# Rolex 6548 (Circa 1945)



## kingkarlkebab (Jan 9, 2013)

Hi Everone

I recently inherited my fathers Rolex. I had it valued recently for insurance, I was also wondering what it would be worth selling second hand. I am not trying to sell this watch on this forum, someone has made me an offer but I have no idea as to its second hand resale value.

It has no boxes or papers with it. The information below is from the insurance paper

Vintage Rolex 18ct yellow gold Rolex Oyster Perpetual watch on strap.

The 25mm champagne dial with dagger markings and centre sweep hand.

Screw down Rolex crown.

Swiss gold finess mark to case lug.

18ct gold hallmark to case end.

Later Maurice Lacroix leather strap with gold plated Rolex buckle.

Model: 6548

Serial: 386583 (circa 1945)

Condition: Good

I will try and upload some pictures next.

If anyone has any help I'd be most gratefgul.

Best wishes

Karl


----------



## Foggy (Feb 25, 2003)

I would say the watch is more likley to be from 1958 rather than 1945, based on the serial number.

Cheers

Foggy


----------



## mel (Dec 6, 2006)

The official position of the forum is as follows :-

No one on the Forum is a Professional Appraiser or Valuation Expert, and therefore, we cannot offer any kind

of valuation or appraisal service. All of our members are enthusiastic collectors with some experience in restoration and

collecting, so we can say that from our experience, any watch is simply worth what someone will pay you for it. Condition is

paramount - a watch in an "as new" condition, in original condition, and with box and papers, warranty and paperwork,

will always be worth more than one that has been languishing at the back of a drawer for many years.

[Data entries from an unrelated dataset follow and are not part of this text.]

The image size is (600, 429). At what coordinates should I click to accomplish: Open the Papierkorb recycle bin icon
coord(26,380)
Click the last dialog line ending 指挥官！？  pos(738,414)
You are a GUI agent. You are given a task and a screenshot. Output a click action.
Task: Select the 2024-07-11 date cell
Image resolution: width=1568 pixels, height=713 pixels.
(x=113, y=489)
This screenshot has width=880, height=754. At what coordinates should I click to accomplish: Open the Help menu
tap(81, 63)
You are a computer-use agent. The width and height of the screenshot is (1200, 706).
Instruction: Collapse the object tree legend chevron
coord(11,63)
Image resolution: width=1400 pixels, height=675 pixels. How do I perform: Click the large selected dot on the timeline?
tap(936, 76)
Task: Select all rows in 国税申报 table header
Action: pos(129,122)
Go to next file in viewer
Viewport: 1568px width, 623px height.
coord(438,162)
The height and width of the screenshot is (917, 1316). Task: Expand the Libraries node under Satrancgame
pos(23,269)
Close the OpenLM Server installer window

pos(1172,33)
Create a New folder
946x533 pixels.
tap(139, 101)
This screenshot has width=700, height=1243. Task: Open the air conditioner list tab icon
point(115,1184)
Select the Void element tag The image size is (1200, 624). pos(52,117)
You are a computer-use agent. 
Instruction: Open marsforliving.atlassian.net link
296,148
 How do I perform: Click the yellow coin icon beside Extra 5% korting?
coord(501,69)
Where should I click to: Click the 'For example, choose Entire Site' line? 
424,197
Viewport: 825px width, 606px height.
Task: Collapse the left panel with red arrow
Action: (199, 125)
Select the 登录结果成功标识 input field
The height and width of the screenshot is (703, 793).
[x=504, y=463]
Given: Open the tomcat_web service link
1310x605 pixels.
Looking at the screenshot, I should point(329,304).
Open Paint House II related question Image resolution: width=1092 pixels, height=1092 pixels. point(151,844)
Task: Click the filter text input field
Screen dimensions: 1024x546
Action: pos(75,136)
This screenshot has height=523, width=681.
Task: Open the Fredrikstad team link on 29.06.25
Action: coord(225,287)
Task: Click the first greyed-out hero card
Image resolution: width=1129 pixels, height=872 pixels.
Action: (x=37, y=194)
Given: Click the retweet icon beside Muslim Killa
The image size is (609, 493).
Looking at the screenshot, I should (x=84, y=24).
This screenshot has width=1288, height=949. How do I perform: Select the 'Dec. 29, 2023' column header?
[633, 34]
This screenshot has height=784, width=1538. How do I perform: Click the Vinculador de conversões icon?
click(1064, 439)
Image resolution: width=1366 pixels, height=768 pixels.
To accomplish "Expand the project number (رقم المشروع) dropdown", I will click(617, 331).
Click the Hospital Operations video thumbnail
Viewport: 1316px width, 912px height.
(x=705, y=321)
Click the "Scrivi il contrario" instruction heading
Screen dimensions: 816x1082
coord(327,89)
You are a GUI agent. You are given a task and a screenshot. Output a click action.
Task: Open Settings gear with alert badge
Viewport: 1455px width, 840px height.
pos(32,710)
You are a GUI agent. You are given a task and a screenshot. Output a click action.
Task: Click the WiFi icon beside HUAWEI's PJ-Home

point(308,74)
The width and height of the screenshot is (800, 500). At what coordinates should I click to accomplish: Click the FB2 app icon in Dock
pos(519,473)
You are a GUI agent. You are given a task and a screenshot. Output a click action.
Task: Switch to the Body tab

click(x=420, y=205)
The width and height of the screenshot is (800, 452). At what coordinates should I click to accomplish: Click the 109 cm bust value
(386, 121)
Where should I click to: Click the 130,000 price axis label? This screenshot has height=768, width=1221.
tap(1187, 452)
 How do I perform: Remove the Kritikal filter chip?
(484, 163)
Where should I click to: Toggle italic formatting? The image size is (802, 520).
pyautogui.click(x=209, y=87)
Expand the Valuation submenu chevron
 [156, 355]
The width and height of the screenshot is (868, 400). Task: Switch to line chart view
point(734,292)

You may be able to get a ballpark figure for the value of a watch by scanning the completed listings for your watch, or a very

similar one, on any of the major Internet Auction Sites. A valuation for Insurance/Sale purposes can normally only be given by a

reputable and qualified watchmaker.

I hope this helps you a wee tad.

Mel

acting as Valuation Requests Monitor :lol:


----------



## kingkarlkebab (Jan 9, 2013)

Thank you both for your replies.

1958? Really. He wasn't too sure on the age.


----------



## Chromejob (Jul 28, 2006)

Lets see some pics...!


----------



## kingkarlkebab (Jan 9, 2013)

Uploaded with ImageShack.us


----------



## kingkarlkebab (Jan 9, 2013)

Uploaded with ImageShack.us


----------



## kingkarlkebab (Jan 9, 2013)

Uploaded with ImageShack.us


----------



## kingkarlkebab (Jan 9, 2013)

Sorry, took a while to work out how to do it.

Cheers

Karl


----------



## raulgonzalez (Jan 15, 2012)

There are a lot of stainless steel versions around but I've never seen a gold one, they must be reasonably rare. A bit on the small side for modern tastes, I guess that's why the steel versions are one of the cheapest ways into Rolex ownership.


----------



## Themonty73 (Dec 31, 2012)

Hi Guys,

Very nice watch, how much would you say one of these is worth? Only roughly please.

Thank you

James


----------



## Chromejob (Jul 28, 2006)

Themonty73 said:


> Hi Guys,
> 
> Very nice watch, how much would you say one of these is worth? Only roughly please.
> 
> ...


 Please review Mel's post.


----------



## Themonty73 (Dec 31, 2012)

David Spalding said:


> Themonty73 said:
> 
> 
> > Hi Guys,
> ...


Was only wondering as i realise the view of the forum.

Thank you


----------



## harryblakes7 (Oct 1, 2010)

Hi Karl, you say you have had it valued by your insurance company, well they times what the actual watch is worth by a factor of 5 usually so if you got your original figure then divide it by 5 to get it's real worth,

Yes it is a Gold Rolex, but as Mel said no original strap or box or paperwork with it will count against it and would be worth less than the same model with all it's original attributes, also without regular servicing and oiling some parts inside can wear and you can't get parts for a 50 year old Rolex..............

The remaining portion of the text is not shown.